SHORT EXERCISE:
Return the following lines verbatim, with no changes to wording, spacing, or order.

[Data records]
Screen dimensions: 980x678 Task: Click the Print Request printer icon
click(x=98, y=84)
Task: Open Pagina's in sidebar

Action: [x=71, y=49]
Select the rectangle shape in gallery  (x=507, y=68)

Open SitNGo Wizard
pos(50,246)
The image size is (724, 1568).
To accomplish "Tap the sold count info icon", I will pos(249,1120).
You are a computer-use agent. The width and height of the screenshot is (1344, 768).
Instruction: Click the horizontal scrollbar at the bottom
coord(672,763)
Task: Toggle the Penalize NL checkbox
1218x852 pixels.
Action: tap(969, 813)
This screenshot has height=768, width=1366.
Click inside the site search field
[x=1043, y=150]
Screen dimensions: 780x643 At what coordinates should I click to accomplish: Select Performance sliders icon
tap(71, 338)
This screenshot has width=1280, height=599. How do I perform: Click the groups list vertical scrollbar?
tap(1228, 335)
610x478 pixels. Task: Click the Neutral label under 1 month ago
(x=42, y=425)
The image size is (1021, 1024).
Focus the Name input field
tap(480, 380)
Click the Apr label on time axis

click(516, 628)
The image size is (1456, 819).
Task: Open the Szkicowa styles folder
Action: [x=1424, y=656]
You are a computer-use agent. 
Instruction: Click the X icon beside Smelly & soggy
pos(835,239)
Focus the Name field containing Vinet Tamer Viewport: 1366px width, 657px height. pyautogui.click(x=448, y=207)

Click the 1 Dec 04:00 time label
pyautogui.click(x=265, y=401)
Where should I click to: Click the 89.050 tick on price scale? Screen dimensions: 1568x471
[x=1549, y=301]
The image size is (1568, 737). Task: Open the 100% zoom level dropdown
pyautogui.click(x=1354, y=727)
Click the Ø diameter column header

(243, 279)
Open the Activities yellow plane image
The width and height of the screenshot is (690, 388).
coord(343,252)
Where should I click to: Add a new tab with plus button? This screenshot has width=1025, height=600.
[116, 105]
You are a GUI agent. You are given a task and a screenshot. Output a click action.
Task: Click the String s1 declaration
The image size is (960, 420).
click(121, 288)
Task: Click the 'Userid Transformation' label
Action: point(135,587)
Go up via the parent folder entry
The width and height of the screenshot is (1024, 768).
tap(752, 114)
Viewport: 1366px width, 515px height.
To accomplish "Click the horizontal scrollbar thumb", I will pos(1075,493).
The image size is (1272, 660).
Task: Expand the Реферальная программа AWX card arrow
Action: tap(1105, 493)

THE SOLUTION:
Screen dimensions: 980x678 Task: Click the Print Request printer icon
click(x=98, y=84)
Task: Open Pagina's in sidebar

Action: [x=71, y=49]
Select the rectangle shape in gallery  (x=507, y=68)

Open SitNGo Wizard
pos(50,246)
The image size is (724, 1568).
To accomplish "Tap the sold count info icon", I will pos(249,1120).
You are a computer-use agent. The width and height of the screenshot is (1344, 768).
Instruction: Click the horizontal scrollbar at the bottom
coord(672,763)
Task: Toggle the Penalize NL checkbox
1218x852 pixels.
Action: tap(969, 813)
This screenshot has height=768, width=1366.
Click inside the site search field
[x=1043, y=150]
Screen dimensions: 780x643 At what coordinates should I click to accomplish: Select Performance sliders icon
tap(71, 338)
This screenshot has width=1280, height=599. How do I perform: Click the groups list vertical scrollbar?
tap(1228, 335)
610x478 pixels. Task: Click the Neutral label under 1 month ago
(x=42, y=425)
The image size is (1021, 1024).
Focus the Name input field
tap(480, 380)
Click the Apr label on time axis

click(516, 628)
The image size is (1456, 819).
Task: Open the Szkicowa styles folder
Action: [x=1424, y=656]
You are a computer-use agent. 
Instruction: Click the X icon beside Smelly & soggy
pos(835,239)
Focus the Name field containing Vinet Tamer Viewport: 1366px width, 657px height. pyautogui.click(x=448, y=207)

Click the 1 Dec 04:00 time label
pyautogui.click(x=265, y=401)
Where should I click to: Click the 89.050 tick on price scale? Screen dimensions: 1568x471
[x=1549, y=301]
The image size is (1568, 737). Task: Open the 100% zoom level dropdown
pyautogui.click(x=1354, y=727)
Click the Ø diameter column header

(243, 279)
Open the Activities yellow plane image
The width and height of the screenshot is (690, 388).
coord(343,252)
Where should I click to: Add a new tab with plus button? This screenshot has width=1025, height=600.
[116, 105]
You are a GUI agent. You are given a task and a screenshot. Output a click action.
Task: Click the String s1 declaration
The image size is (960, 420).
click(121, 288)
Task: Click the 'Userid Transformation' label
Action: point(135,587)
Go up via the parent folder entry
The width and height of the screenshot is (1024, 768).
tap(752, 114)
Viewport: 1366px width, 515px height.
To accomplish "Click the horizontal scrollbar thumb", I will pos(1075,493).
The image size is (1272, 660).
Task: Expand the Реферальная программа AWX card arrow
Action: tap(1105, 493)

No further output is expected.